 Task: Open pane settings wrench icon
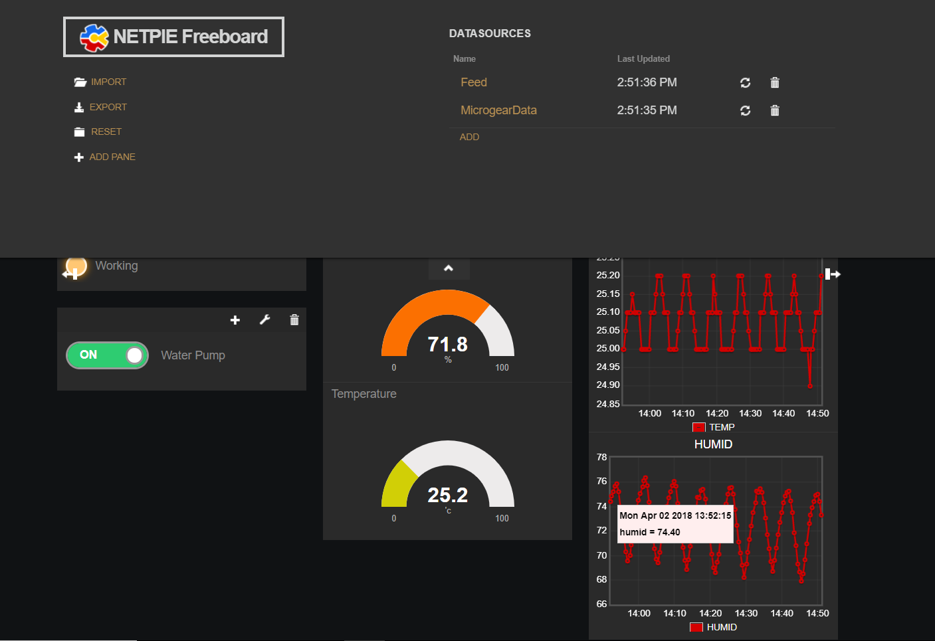coord(264,320)
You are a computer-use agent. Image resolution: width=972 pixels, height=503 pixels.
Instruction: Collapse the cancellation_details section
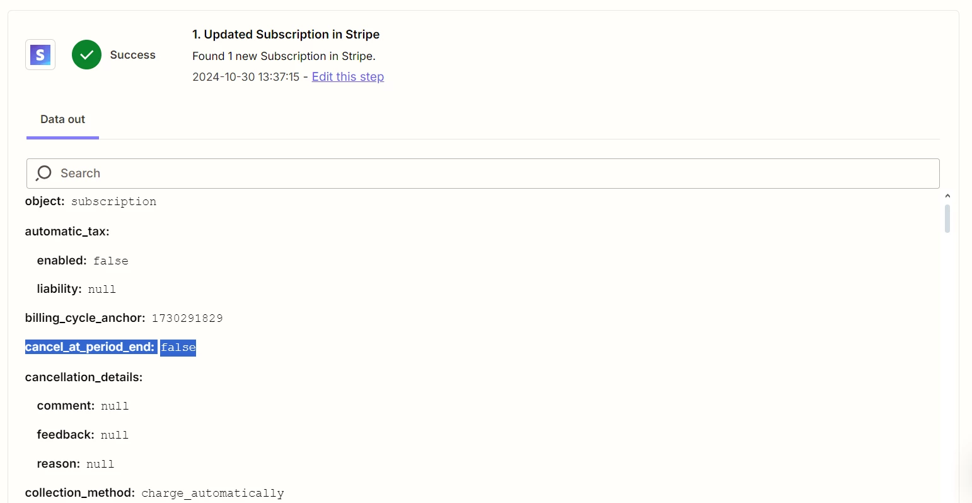tap(84, 377)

### Work item
The data above must be given again in full and unaltered, minus its images.

### Exercise result
 Task: Open pane settings wrench icon
coord(264,320)
You are a computer-use agent. Image resolution: width=972 pixels, height=503 pixels.
Instruction: Collapse the cancellation_details section
tap(84, 377)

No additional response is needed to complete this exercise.